Friday, 24 September 2010
The area between the Cascades foothills and the Olympic Mountains is a mix of roads, towns, industry, farmland, islands, beaches and forests. The PNT threads a way through this varied terrain, sometimes on trails, too often on highways, some of them very busy. There are some attractive sections - Deception Pass State Park, the Bluffs Trail on Whidbey Island - but this hasn't been a memorable part of the walk. It finishes with the ferry to Port Townsend on the Olympic Peninsula. From here I head back to the mountains and then the Pacific coast and the end of the trail.
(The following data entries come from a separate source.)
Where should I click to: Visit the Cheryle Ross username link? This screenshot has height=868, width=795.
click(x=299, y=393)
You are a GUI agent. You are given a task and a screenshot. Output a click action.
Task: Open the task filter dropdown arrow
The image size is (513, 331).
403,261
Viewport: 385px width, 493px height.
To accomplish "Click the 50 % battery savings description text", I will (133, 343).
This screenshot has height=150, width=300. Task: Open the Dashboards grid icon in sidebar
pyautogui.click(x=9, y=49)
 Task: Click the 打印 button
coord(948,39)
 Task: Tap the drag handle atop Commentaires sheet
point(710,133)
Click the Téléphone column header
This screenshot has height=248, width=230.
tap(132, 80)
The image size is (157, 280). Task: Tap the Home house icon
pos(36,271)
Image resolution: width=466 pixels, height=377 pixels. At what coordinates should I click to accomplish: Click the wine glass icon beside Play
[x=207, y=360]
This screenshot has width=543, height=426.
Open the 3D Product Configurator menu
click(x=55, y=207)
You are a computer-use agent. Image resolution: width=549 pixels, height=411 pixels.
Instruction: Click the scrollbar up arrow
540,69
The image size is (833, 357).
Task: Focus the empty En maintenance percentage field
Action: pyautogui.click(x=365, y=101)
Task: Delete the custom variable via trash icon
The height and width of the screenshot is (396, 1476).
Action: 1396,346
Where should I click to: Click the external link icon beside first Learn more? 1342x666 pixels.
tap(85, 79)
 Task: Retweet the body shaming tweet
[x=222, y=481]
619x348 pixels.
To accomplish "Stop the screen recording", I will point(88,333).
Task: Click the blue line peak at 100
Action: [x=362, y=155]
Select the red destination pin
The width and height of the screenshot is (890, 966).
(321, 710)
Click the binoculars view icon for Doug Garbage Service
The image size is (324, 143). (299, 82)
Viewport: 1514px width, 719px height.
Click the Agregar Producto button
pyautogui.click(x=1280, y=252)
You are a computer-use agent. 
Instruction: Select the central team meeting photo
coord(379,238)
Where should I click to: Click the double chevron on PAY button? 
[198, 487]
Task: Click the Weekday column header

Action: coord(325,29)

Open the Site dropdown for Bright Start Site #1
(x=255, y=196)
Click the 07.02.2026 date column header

Saturday, 18 September 2010
Sitting in a motel in downtown Sedro Woolley I'm looking out at grey skies, rain and the ragged edge of clouds shrouding the mountains. This has been the norm for the past 12 days with one glorious exception. The long hot days in the Purcells and Selkirks seem like another time now, another walk. Initially the climb out of the sagebrush of the Okanagon to the Eastern Pasayten Wilderness was in sunshine and I had excellent views of the isolated easternmost outliers of the Cascades, especially the dramatic rock pyramid of Cathedral Peak, and on one long high level traverse I could see the long line of the main Cascades shining in the sun. But once I crossed the Pasayten River and had climbed towards the main crest of the Pasayten, along which runs the Pacific Crest Trail, the clouds, rain, and, initially, snow closed in. Day after day I woke to mist and wetness. I traversed the crest, descended to Ross Lake and hiked through the North Cascades National Park (where I did enjoy the massive trees along Big Beaver Creek)with only occasional glimpses of the mountains. Then on the last day before I left the Cascades behind the skies slowly cleared to reveal the shining white dome of Mount Baker, northernmost of the great Cascade strato-volcanoes. I camped beneath the mountain and woke to a glorious view. Then it was down into the forest and back into the rain. The final two weeks will see me on the coast and crossing the Olympic Mountains. Maybe the weather will improve.